概要
タイトル通り、PCで撮影した手書き文字を認識できるか試しました
実装
ライブラリの読み込み
import sys
import struct
import matplotlib.pyplot as plt
import numpy as np
import os
from sklearn.neighbors import KNeighborsClassifier
from skimage import io, color
MNIST読み込み
def load_mnist(path, kind='train'):
labels_path = os.path.join(path,'%s-labels.idx1-ubyte'% kind)
images_path = os.path.join(path,'%s-images.idx3-ubyte'% kind)
#images_path = "datasets/t10k-images.idx3-ubyte"
#labels_path = "datasets/t10k-labels.idx1-ubyte"
with open(labels_path, 'rb') as lbpath:
magic, n = struct.unpack('>II',lbpath.read(8))
labels = np.fromfile(lbpath,dtype=np.uint8)

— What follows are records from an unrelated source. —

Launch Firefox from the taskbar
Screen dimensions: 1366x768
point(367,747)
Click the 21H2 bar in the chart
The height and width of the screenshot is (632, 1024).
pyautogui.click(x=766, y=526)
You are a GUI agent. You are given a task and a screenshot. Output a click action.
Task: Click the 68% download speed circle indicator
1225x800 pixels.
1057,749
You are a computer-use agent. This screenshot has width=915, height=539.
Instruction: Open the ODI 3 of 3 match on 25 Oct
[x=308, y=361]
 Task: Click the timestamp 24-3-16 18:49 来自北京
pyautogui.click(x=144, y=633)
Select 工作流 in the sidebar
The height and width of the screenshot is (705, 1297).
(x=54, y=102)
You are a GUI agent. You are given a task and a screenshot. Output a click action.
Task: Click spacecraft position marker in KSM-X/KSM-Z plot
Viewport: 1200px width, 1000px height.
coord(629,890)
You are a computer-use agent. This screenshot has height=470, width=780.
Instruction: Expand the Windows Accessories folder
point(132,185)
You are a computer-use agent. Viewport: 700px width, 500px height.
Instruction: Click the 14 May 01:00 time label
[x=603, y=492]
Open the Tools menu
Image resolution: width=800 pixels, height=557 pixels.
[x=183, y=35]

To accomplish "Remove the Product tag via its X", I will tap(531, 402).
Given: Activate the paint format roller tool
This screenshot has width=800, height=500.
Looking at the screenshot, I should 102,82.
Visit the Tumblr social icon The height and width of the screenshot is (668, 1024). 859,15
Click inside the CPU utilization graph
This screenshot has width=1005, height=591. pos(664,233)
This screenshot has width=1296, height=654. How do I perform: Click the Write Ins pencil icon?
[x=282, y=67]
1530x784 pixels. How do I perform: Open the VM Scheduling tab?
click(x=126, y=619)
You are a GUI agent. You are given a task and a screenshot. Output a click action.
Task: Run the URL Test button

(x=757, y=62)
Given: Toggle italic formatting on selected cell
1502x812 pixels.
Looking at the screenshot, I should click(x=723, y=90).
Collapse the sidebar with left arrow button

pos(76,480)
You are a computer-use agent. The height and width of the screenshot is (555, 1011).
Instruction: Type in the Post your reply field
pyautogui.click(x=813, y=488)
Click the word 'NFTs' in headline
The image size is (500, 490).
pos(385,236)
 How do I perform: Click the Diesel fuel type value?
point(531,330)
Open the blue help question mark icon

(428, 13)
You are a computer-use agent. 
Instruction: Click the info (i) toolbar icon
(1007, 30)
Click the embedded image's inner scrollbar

with open(images_path, 'rb') as imgpath:
magic, num, rows, cols = struct.unpack(">IIII", imgpath.read(16))
images = np.fromfile(imgpath,dtype=np.uint8).reshape(len(labels), 784)
return images, labels, rows, cols
学習用と検証用に分けます
train_images, train_labels, train_rows, train_cols= load_mnist("datasets",kind="train")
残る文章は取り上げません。